La Direction Générale de la Sécurité Intérieure (DGSI) a décidé de remplacer le logiciel Gotham de Palantir par une solution développée en interne.
Cette décision marque un tournant stratégique pour le renseignement intérieur français, qui privilégie désormais la souveraineté des données. Le contrat avec l’entreprise américaine, critiqué pour son origine et ses implications en matière de contrôle des informations sensibles, ne sera pas renouvelé. La DGSI s’oriente vers une autonomie technologique accrue.
Parallèlement, l’Ukraine a officiellement intégré la cyber-réserve de l’Union Européenne, renforçant ainsi le filet de sécurité numérique du continent. Cette adhésion permet à l’Ukraine de bénéficier d’un soutien technique et humain en cas de cyberattaques majeures, tout en contribuant à la résilience collective face aux menaces transnationales.

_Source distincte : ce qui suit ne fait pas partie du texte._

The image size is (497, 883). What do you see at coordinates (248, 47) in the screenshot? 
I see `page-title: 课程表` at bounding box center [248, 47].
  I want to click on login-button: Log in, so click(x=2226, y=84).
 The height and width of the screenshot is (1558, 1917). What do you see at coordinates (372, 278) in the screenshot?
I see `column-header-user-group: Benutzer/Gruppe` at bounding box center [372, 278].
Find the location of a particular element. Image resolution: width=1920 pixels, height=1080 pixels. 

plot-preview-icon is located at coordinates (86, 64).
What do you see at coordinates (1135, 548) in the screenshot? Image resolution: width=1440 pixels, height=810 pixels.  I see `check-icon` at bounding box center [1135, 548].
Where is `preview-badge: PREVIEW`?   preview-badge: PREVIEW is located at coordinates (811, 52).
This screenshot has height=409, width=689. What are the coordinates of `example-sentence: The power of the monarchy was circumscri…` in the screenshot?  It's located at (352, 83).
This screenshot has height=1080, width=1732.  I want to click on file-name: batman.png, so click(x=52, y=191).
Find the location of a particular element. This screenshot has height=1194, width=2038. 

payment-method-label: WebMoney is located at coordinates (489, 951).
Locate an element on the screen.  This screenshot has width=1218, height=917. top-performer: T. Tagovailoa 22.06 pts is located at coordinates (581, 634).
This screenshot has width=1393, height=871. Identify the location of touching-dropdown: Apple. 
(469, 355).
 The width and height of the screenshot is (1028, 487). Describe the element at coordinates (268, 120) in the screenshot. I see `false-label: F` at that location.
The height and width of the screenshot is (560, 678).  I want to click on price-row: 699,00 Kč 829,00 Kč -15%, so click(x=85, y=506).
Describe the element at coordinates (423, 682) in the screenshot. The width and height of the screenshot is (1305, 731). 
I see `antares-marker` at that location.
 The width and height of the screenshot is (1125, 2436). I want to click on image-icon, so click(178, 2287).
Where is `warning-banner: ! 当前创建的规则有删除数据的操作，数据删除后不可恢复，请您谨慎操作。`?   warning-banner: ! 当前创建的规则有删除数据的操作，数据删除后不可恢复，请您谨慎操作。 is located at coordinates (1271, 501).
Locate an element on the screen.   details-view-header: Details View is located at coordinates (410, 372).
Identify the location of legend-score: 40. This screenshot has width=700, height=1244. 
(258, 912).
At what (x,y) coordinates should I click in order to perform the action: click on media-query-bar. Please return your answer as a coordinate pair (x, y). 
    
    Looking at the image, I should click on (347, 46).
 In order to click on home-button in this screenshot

Enfin, une vulnérabilité critique a été découverte dans Microsoft 365 Copilot, transformant l’outil d’IA en un potentiel « mouchard ». La faille, révélée par la société Varonis, permettait l’exfiltration de données sensibles, soulevant des questions sur la sécurité des systèmes d’intelligence artificielle intégrés.
Ces événements soulignent la complexité croissante des enjeux de cybersécurité et de souveraineté numérique à l’échelle mondiale.